LISTED RECORDS:
-.-.-

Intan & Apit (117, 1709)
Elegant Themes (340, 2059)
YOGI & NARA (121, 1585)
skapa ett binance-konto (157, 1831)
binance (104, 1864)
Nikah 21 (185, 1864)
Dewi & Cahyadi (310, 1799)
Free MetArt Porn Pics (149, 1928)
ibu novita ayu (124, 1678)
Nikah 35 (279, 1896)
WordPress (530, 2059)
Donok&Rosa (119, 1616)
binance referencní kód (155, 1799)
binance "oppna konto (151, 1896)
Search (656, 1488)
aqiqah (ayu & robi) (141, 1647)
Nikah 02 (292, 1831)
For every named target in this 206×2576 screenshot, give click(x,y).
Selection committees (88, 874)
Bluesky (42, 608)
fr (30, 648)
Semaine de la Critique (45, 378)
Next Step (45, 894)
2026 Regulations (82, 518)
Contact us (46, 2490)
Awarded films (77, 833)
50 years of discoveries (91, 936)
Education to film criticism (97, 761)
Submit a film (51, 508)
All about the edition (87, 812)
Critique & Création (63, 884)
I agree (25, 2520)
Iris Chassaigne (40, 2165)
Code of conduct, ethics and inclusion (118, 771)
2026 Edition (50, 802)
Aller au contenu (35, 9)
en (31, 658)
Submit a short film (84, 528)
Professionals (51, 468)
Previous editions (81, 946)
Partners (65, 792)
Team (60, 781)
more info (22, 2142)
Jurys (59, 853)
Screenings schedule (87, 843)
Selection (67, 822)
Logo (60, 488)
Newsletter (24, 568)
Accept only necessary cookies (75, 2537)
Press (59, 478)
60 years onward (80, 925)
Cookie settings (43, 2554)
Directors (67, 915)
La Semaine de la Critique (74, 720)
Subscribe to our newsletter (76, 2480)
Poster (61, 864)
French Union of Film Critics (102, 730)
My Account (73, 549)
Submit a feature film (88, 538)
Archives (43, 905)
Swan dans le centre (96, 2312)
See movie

-.-.-

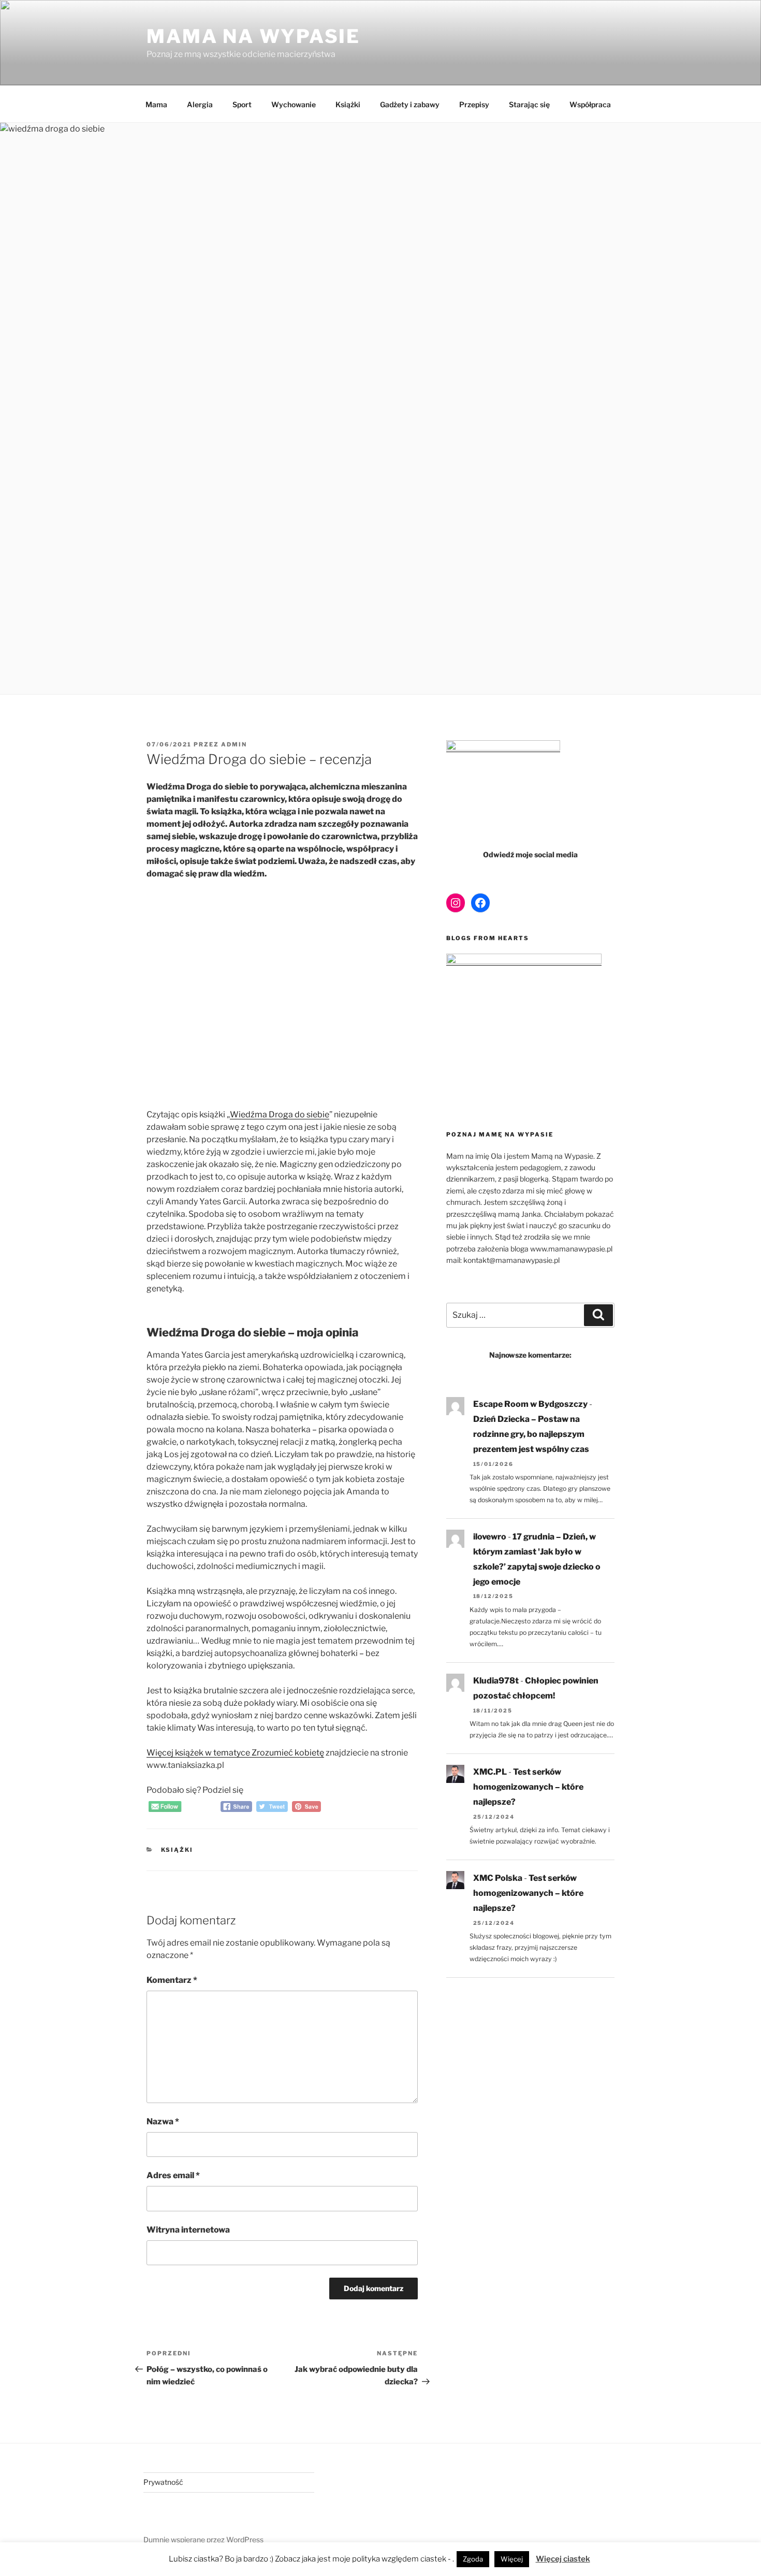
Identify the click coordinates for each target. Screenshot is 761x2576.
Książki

-.-.-

ASSIGNED TASK: Whenever a line in the listing above includes the word "Semaine", return that line.

EXERCISE OUTPUT:
Semaine de la Critique (45, 378)
La Semaine de la Critique (74, 720)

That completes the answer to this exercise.